I cried that night in the bathroom at the dinner. When I came back into the room, I looked and there she sat smiling from ear-to-ear, laughing at something someone had said. I hope she’s had a good life. I know she’s made mine better in just the few months I’ve known her.
@lillycoyote, what part of Florida and is he still going to do hair?
My old neighbor’s daughter died. Her girls and mine grew up running in and out of each others’ houses and the younger girls are still good friends. We took some food over today and it all overcame me. that should be a phrase
Reading this thread is making me all teary-eyed. I want to hug everyone.
A young adult book called Life as We Knew It. I read it last week on my daughter’s recommendation, and I cried a few times at the interactions between a mother and her teenage daughter at the ‘end of the world’.
Nice video @Jude.

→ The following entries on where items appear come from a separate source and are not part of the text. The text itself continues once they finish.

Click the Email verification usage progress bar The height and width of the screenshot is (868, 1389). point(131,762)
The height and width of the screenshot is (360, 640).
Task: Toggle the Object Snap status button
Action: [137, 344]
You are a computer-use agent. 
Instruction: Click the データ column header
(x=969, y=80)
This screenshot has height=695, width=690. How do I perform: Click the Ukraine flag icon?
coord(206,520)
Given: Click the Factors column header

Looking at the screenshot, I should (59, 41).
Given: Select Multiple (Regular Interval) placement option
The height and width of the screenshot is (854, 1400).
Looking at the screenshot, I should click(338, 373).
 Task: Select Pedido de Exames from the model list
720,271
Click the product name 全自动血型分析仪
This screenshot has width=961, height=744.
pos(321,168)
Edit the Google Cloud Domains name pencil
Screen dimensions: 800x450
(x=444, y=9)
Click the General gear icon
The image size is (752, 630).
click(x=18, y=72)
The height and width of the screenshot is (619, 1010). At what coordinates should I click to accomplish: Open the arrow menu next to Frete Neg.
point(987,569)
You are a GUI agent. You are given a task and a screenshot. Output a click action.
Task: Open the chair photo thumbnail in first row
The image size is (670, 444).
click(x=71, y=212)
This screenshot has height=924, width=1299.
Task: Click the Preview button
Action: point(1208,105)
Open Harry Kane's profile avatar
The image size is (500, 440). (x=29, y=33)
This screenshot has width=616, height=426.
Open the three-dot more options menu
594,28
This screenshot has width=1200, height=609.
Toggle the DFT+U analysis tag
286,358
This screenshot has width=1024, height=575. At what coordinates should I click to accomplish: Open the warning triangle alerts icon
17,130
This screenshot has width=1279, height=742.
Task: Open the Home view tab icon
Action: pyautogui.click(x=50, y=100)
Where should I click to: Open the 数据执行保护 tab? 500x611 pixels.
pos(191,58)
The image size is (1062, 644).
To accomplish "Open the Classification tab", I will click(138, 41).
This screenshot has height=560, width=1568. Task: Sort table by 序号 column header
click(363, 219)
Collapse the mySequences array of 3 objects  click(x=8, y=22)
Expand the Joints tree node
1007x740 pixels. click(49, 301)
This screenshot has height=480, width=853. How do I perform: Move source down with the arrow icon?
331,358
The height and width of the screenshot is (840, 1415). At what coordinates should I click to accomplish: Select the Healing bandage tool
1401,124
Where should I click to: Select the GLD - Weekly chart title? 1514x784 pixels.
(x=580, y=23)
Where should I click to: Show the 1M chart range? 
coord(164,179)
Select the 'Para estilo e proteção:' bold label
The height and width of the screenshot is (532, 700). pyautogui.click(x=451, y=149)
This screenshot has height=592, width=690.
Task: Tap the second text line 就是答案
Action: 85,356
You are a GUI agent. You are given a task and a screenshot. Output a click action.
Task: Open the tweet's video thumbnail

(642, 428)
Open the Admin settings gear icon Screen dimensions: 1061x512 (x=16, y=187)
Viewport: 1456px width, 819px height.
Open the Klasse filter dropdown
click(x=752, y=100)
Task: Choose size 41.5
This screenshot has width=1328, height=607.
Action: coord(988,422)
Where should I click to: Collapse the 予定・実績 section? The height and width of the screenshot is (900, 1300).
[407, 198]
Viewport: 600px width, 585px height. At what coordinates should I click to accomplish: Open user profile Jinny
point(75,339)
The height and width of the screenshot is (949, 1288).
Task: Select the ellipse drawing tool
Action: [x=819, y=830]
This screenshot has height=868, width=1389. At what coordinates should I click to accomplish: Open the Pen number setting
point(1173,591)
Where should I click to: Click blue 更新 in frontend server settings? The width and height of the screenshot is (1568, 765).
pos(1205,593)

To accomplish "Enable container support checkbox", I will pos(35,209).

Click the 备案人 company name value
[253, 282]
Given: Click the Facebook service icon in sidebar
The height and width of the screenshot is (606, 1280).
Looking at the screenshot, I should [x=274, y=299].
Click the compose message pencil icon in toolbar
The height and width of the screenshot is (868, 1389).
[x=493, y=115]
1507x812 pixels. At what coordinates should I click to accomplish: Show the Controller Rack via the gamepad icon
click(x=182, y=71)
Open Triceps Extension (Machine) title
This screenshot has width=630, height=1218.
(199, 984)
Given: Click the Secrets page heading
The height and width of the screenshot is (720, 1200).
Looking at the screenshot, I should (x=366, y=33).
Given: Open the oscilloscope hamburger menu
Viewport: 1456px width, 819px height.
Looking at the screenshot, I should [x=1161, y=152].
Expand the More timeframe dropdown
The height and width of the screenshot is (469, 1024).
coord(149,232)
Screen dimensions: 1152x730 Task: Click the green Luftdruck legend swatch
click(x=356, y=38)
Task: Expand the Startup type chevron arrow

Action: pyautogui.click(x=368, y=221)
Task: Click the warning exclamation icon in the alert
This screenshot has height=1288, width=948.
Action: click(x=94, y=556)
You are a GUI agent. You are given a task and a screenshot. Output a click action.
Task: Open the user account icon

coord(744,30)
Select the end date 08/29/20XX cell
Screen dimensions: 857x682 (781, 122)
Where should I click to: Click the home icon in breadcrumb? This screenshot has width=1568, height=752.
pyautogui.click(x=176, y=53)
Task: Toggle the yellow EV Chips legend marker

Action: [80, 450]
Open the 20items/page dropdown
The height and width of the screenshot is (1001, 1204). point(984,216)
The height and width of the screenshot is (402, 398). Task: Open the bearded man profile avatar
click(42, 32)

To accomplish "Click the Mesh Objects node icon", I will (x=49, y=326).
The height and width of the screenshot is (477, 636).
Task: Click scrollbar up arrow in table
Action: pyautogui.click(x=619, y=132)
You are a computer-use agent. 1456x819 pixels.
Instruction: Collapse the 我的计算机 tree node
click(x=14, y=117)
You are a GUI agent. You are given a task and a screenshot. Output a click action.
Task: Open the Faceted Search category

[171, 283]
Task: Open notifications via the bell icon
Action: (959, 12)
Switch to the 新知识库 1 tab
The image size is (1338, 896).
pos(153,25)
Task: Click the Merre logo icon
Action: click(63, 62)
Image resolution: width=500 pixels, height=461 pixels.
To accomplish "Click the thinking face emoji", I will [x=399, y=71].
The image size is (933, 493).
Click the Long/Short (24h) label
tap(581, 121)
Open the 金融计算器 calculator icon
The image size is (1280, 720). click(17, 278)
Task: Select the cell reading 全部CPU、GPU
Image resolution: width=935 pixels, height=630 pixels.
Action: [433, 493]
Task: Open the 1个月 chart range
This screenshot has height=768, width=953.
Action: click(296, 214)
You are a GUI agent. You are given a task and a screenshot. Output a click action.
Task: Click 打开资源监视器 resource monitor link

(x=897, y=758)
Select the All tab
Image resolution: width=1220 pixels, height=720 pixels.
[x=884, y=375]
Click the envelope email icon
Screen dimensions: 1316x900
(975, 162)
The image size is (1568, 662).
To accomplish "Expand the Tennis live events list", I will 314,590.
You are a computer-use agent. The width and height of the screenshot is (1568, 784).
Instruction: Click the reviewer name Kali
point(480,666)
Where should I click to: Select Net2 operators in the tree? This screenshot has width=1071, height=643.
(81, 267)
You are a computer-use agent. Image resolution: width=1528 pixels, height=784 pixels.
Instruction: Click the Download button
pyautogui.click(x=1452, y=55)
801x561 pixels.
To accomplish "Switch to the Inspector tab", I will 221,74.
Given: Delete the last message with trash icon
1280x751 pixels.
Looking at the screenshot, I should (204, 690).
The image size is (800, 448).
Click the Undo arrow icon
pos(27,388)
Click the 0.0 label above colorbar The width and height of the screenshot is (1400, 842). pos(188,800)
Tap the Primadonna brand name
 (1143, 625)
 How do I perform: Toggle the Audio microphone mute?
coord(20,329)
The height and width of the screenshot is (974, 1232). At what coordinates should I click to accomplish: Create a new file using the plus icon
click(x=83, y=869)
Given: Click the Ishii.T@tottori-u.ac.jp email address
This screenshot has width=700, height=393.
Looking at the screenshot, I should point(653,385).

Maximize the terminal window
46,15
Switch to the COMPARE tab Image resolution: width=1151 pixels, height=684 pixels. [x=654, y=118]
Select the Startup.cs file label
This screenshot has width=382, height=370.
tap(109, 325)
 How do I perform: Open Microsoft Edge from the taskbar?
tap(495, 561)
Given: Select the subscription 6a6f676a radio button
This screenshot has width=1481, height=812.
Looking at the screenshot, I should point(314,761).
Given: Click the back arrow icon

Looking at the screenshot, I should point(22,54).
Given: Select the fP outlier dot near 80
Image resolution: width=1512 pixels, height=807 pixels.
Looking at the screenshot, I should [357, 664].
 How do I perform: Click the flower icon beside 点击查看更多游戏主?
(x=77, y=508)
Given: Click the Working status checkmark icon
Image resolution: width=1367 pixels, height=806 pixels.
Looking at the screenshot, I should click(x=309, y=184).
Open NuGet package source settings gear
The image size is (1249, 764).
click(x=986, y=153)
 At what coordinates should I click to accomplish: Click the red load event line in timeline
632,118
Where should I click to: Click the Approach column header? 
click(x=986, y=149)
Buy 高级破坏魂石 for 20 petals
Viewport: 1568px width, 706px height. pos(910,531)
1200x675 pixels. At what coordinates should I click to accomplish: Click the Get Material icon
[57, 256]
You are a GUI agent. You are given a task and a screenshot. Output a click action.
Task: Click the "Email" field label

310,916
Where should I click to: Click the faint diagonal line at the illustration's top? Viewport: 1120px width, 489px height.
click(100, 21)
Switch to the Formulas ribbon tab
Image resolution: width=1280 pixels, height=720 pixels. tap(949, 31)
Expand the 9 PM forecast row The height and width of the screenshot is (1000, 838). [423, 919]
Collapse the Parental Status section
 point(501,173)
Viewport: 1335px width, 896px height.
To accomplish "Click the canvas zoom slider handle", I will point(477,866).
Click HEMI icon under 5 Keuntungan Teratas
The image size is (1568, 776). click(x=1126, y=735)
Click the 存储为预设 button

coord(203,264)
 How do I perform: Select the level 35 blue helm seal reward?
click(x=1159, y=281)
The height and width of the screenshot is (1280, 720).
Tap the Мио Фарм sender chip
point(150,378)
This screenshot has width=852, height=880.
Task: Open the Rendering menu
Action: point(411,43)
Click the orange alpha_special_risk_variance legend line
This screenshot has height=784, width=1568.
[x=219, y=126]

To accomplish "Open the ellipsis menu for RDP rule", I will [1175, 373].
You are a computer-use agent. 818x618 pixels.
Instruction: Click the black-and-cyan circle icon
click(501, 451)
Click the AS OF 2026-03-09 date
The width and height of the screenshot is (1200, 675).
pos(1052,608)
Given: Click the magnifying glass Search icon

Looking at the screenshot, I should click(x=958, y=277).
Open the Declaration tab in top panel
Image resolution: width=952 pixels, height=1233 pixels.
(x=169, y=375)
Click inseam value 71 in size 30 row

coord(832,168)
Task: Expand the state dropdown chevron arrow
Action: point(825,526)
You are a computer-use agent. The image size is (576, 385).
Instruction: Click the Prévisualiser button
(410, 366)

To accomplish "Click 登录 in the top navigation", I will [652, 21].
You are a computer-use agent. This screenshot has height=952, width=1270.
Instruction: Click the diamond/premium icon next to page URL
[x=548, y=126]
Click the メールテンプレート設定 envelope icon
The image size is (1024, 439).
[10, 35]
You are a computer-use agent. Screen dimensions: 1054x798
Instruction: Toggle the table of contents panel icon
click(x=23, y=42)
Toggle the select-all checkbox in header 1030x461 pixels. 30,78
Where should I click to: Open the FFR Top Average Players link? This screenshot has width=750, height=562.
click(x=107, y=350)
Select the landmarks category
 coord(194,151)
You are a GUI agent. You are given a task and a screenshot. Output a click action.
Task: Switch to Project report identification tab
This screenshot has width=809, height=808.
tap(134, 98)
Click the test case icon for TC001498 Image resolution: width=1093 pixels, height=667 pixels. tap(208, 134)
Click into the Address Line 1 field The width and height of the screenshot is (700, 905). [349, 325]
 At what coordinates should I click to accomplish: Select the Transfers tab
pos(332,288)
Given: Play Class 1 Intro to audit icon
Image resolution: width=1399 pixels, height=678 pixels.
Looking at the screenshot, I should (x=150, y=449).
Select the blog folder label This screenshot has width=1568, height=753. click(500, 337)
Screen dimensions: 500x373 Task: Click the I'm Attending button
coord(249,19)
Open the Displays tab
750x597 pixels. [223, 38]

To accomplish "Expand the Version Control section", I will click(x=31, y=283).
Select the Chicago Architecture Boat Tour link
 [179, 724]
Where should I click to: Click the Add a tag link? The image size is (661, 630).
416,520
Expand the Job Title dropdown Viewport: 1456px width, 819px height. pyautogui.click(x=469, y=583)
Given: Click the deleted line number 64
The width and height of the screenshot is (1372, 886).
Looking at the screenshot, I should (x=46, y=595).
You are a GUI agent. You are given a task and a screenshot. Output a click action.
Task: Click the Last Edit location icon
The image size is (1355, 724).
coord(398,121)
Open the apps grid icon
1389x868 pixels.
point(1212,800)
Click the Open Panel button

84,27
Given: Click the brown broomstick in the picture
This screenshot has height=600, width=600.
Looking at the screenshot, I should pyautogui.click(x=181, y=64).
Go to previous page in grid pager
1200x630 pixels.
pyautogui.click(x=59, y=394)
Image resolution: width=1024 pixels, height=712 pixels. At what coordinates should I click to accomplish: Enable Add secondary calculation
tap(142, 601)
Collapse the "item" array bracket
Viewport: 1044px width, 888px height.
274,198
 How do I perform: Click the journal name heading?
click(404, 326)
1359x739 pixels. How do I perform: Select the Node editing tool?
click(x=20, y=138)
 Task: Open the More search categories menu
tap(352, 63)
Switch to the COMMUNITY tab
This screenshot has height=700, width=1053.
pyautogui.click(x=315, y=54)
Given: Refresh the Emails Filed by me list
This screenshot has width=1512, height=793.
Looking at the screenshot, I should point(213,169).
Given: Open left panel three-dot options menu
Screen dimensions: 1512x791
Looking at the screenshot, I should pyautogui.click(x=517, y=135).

I was able to tell early on what it was about, but I thought the punchline, if you will, would have been sad or depressing. Like some discrimination would have taken the two guys apart, or one of them being disowned by his parents or something. But it has a happy ending, and that kicks ass. :)
Friday, when I randomly met the brother-in-law of the British woman currently still kidnapped by Somalians (whose husband was shot dead at the point of kidnap)... He was so dignified about it. It moved me to tears.
[ SPOILER ALERT ] Less than a minute of George Clooney’s character kissing his comatose wife and saying his goodbyes in the movie The Descendants.
[ SPOILER ALERT ] Ben Kingsley’s character in the movie Hugo. He plays Georges Melies and sees his what should be an old non-existing and forgotten film being watched, mesmerizing his wife, a boy and a girl in his living room.